À faire:
1. Indiquez si chacune des affirmations suivantes concorde avec l'article sur l'épave de Floride, en répondant par oui ou par non et en citant à l'identique les mots décisifs de l'article. (a) Les objets ont été trouvés à une profondeur de 5 à 8 mètres. (b) GME a attribué dès le départ les restes à un navire marchand espagnol. (c) Fort Caroline a été fondée en 1564.
2. Prolongez l'article sur l'épave de Floride à la suite de sa dernière phrase.

Extrait du document:
----------
La France réclame les vestiges d'une épave découverte au large de la Floride

Les trois canons en bronze et le monument en marbre portant la fleur de lys proviennent, selon l'ambassade de France, du vaisseau de guerre «La Trinité», disparu en mer en 1565.

Les restes découverts au large de Cap Canaveral par l'entreprise GME portent les armoiries du royaume de France.
Les restes découverts au large de Cap Canaveral par l'entreprise GME portent les armoiries du royaume de France. Global Marine Exploration Inc.

    Les chasseurs de trésors de Global marine exploration (GME) jurent que les restes proviennent de l'épave d'un navire marchand espagnol. La France n'y croit pas et assure qu'il ne peut s'agir que de l'épave de «La Trinité», le vaisseau amiral de la flotte militaire du navigateur de Dieppe (Seine-Maritime), Jean Ribault, coulée en 1565 au large de la Floride. L'ambassade de France vient de réclamer la propriété de l'épave devant le tribunal d'Orlando. Entre intérêt commercial d'un côté, intérêt historique et patrimonial de l'autre, le bras de fer a débuté.

    Un monument en marbre orné des armoiries du royaume de France


    C'est en mai de cette année, au large de Cap Canaveral, en Floride, que la firme américaine réalise l'incroyable découverte. Au milieu des restes de fusées de la Nasa, à une profondeur de 5 à 8 mètres, GME déniche de nombreux canons, ancres et éléments d'appareillage de grands navires du XVIe siècle. Parmi eux : trois canons en bronze et un monument en marbre ornés des armoiries du royaume de France, la fameuse fleur de lys.

    Dans un premier temps, GME juge probable que les restes proviennent d'un des navires commandés par le corsaire français Jean Ribault en 1565... avant de changer d'avis. «D'importantes preuves matérielles et des recherches historiques réalisées par (notre) équipe archéologique ont écarté cette hypothèse, puisque l'identité de la ou des épaves découvertes ne sera jamais connue», estime l'entreprise dans un communiqué publié en juillet dernier.


    Son PDG, Robert H. Pritchett, est encore plus formel : il ne peut être question de «La Trinité» ou de tout autre navire de la flotte de Ribault, mais bien d'un navire marchand espagnol au vu des ancres retrouvées dans la zone. Si GME reconnaît que ces canons et ce monument appartenaient aux colons français du XVIe siècle, cela ne prouve en rien, selon elle, que ses chercheurs de trésors aient exhumé au printemps l'épave du vaisseau de Jean Ribault.

    Ces objets, dérobés par les ennemis de la France, se seraient simplement retrouvés sur un navire espagnol, qui se serait échoué à son tour, soutient GME. Ils proviendraient du pillage de le l'ancienne colonie française protestante de Fort Caroline, fondée en 1564 près de l'actuelle Jacksonville, sur une terre de Floride alors âprement disputée par les trois puissances européennes.
----------
Matériel présenté:
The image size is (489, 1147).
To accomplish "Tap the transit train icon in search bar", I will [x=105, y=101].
----------
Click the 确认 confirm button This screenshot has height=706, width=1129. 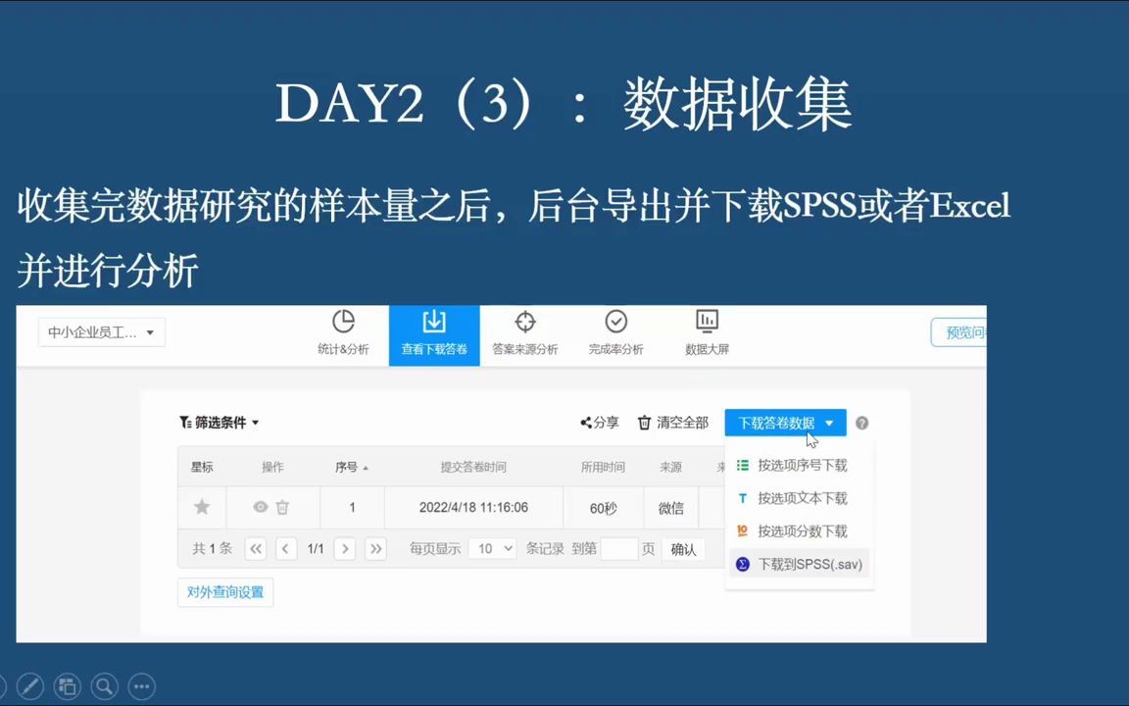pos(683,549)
----------
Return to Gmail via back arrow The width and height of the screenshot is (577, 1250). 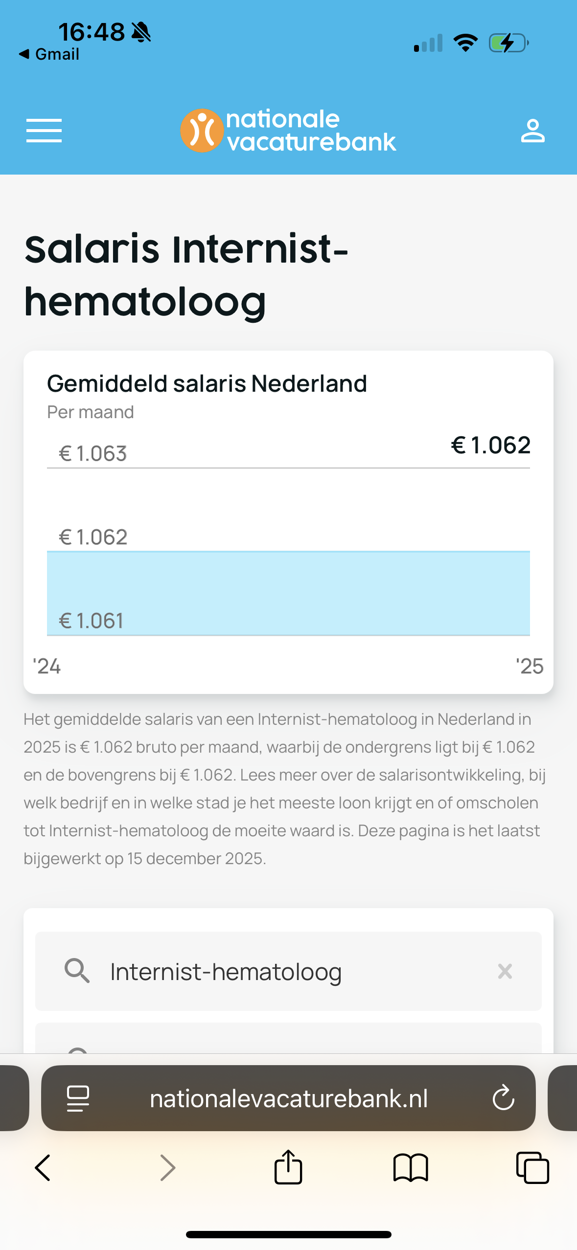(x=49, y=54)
----------
Réponses:
1.
(a) Oui : « à une profondeur de 5 à 8 mètres ».
(b) Non : « Dans un premier temps, GME juge probable que les restes proviennent d'un des navires commandés par le corsaire français Jean Ribault en 1565... avant de changer d'avis ».
(c) Oui : « fondée en 1564 près de l'actuelle Jacksonville ».

2.
    Jean Ribault et ses hommes massacrés par les Espagnol

    Le scénario est plausible. En 1565, la flotte de Jean Ribault se voit anéantie par un ouragan alors qu'elle s'apprête à attaquer les Espagnols... Après leur avoir promis assistance dans la tempête, ces derniers massacrent finalement tous les marins français à St. Augustine, dont leur capitaine, Jean Ribault. GME se base donc sur ces faits historiques et pense que les canons et le monument de marbre ont été pillés par les Espagnols à Fort Caroline.

    Mais la France ne veut pas croire à ce scénario. Selon elle, GME a bel et bien mis la main sur l'épave de «La Trinité». Des chercheurs américains abondent d'ailleurs dans son sens. «C'est le joyau de la couronne, le Graal», s'est ainsi réjoui Chuck Meide, interrogé par The Florida Times. En 2014, cet archéologue marin avait mené, en vain, une expédition pour tenter de retrouver l'épave mythique.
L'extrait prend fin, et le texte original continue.